1.2 Le recours peut être interjeté pour violation du droit, tel qu'il est
délimité par les art. 95 et 96 LTF. Le Tribunal fédéral applique le droit
d'office (art. 106 al. 1 LTF). Il n'est donc limité ni par les arguments
soulevés dans le recours, ni par la motivation retenue par l'autorité
précédente; il peut admettre un recours pour un autre motif que ceux qui ont
été invoqués et il peut rejeter un recours en adoptant une argumentation
différente de celle de l'autorité précédente (ATF 134 III 102 consid. 1.1 p.
104). Compte tenu de l'exigence de motivation contenue à l'art. 42 al. 1 et 2
LTF, sous peine d'irrecevabilité (art. 108 al. 1 let. b LTF), le Tribunal
fédéral n'examine en principe que les griefs invoqués; il n'est pas tenu de
traiter, comme le ferait une autorité de première instance, toutes les
questions juridiques qui se posent, lorsque celles-ci ne sont plus discutées
devant lui (ATF 134 III 102 consid. 1.1 p. 105). Il ne peut entrer en matière
sur la violation d'un droit constitutionnel ou sur une question relevant du
droit cantonal ou intercantonal que si le grief a été invoqué et motivé de
manière précise par le recourant (art. 106 al. 2 LTF).

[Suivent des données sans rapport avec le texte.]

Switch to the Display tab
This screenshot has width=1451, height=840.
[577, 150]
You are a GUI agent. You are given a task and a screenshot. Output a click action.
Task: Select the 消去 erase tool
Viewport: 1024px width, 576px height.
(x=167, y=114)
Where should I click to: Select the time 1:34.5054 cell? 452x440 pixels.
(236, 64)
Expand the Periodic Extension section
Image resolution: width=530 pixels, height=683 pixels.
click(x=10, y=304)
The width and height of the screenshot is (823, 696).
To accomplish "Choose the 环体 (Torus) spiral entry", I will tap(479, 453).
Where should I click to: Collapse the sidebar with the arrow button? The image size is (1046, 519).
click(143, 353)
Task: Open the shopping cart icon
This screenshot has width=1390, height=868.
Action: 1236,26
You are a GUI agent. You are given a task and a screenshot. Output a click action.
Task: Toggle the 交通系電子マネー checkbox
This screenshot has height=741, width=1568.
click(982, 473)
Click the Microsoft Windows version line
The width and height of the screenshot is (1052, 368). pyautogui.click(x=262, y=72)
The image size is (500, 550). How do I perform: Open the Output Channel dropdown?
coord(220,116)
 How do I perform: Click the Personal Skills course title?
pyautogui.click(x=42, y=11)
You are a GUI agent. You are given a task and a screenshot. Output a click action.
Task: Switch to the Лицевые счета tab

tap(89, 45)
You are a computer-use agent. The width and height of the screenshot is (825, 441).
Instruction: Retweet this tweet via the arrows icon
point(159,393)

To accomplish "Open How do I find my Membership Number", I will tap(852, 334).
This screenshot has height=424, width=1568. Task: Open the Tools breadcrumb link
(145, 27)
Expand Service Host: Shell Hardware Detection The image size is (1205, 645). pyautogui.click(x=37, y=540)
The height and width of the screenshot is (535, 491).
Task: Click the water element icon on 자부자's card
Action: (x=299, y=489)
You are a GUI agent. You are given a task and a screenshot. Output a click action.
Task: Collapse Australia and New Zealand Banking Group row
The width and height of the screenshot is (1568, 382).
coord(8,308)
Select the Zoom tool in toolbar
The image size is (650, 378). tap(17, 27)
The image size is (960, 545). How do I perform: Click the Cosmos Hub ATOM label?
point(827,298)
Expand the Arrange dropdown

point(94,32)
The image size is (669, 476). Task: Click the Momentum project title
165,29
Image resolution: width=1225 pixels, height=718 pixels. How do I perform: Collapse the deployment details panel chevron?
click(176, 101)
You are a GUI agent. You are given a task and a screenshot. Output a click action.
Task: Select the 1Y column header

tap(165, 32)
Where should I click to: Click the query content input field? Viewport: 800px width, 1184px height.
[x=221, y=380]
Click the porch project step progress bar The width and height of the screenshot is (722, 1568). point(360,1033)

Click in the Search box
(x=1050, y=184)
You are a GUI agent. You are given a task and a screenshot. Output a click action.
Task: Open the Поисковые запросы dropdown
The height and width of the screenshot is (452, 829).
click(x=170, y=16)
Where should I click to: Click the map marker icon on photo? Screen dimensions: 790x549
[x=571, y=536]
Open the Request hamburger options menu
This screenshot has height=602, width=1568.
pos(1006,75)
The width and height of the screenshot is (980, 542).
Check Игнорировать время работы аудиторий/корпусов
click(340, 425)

1.3 Le Tribunal fédéral conduit son raisonnement juridique sur la base des
faits établis par l'autorité précédente (art. 105 al. 1 LTF). Il ne peut s'en
écarter que si les faits ont été établis de façon manifestement inexacte - ce
qui correspond à la notion d'arbitraire: ATF 134 V 53 consid. 4.3 p. 62 - ou en
violation du droit au sens de l'art. 95 LTF (art. 105 al. 2 LTF). La partie
recourante qui entend s'écarter des constatations de l'autorité précédente doit
expliquer de manière circonstanciée en quoi les conditions d'une exception
prévue par l'art. 105 al. 2 LTF seraient réalisées, faute de quoi il n'est pas
possible de tenir compte d'un état de fait qui diverge de celui contenu dans la
décision attaquée (cf. ATF 130 III 138 consid. 1.4 p. 140). Aucun fait nouveau
ni preuve nouvelle ne peut être présenté à moins de résulter de la décision de
l'autorité précédente (art. 99 al. 1 LTF).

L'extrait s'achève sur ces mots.